Furthermore, age-specific cut-offs for serum TSH levels have been suggested to avoid overtreatment of older individuals, particularly in the context of subclinical hypothyroidism140. This notion is based on the assumption that TSH levels increase with ageing. To date, three cohorts have investigated serum TSH levels longitudinally, with conflicting results16,81,183. Two studies, one from Australia (n= 1,100)184 and the other from the USA (n= 834)81,183, found that serum TSH levels increase with age, while a study from the Netherlands (n = 1,225) reported no change in TSH level with increasing age16. Furthermore, the Australian study showed that the increase in serum TSH levels over time was smallest in people with the highest TSH level at baseline184. These discrepant findings warrant further research in larger populations of community-dwelling adults to identify relevant age-specific cut-offs.

Thyroid hormones undergo tissue-specific metabolism, including deiodination, sulfation, glucuronidation, deamination and decarboxylation, thereby producing a wide variety and quantity of thyroid hormone metabolites184. In animal studies and a few human studies with a small sample size, different thyroid hormone metabolites have distinct effects on the cardiovascular system and cardiovascular risk factors185. However, to date, information is lacking on the importance of these thyroid hormone metabolites in predicting outcomes in patients with cardiovascular disease and their potential usefulness as determinants of cardiovascular disease incidence in the general population, including in individuals with hypothyroidism.

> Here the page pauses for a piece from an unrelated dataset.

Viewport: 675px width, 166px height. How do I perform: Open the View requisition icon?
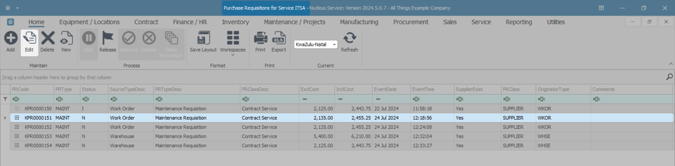click(x=66, y=38)
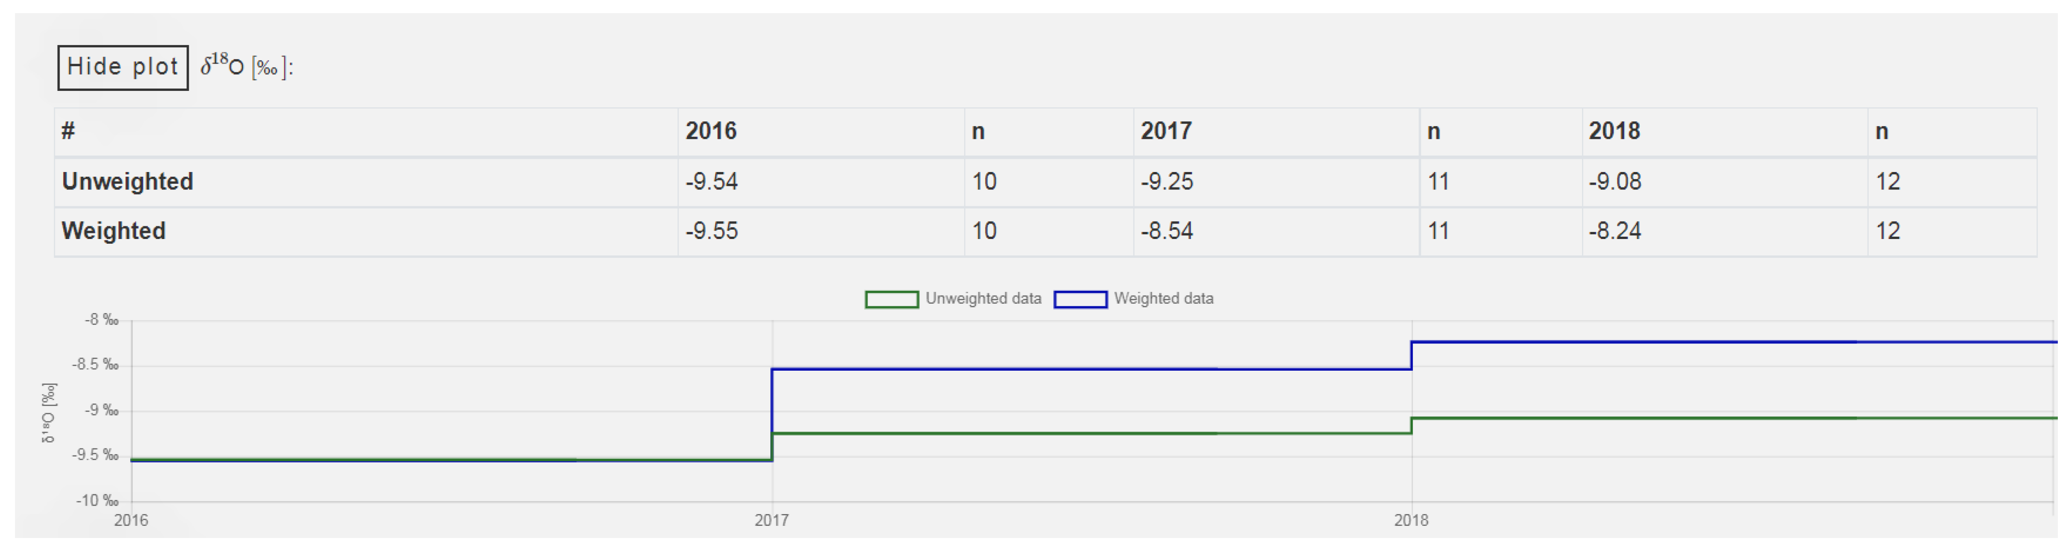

Residual symptoms and other hypothyroidism manifestations in patients treated for hypothyroidism have been attributed to the inability of LT4 monotherapy to restore truly normal thyroid physiology, especially a normal serum T4 to T3 ratio. Therefore, several trials have investigated the effectiveness of LT3 and LT4 combination therapy, with mixed results. This inconsistency has been attributed to generally small sample sizes and the potential variability in the proportion of participants carrying the DIO2T92A single-nucleotide polymorphism (SNP). Unresponsiveness to monotherapy in a subset of patients with hypothyroidism is hypothesized to be related to the presence of this SNP, which reduces the activity of DIO2 and therefore decreases the conversion of T4 into T3. However, in a meta-analysis assessing the effect of combination therapy, none of the included studies reported the proportion of patients with this SNP159. The T3-4-Hypo trial (NL74281.078.21), a national randomized, placebo-controlled, double-blind, multicentre trial of LT4 and LT3 combination therapy in the Netherlands in patients with autoimmune hypothyroidism, with an anticipated target size of 600 participants, might provide more information about the potential benefit of combination therapy in the future. Whether LT4 therapy in combination with slow-release LT3 would be beneficial is not clear, especially as the safety of long-term therapy has yet to be investigated.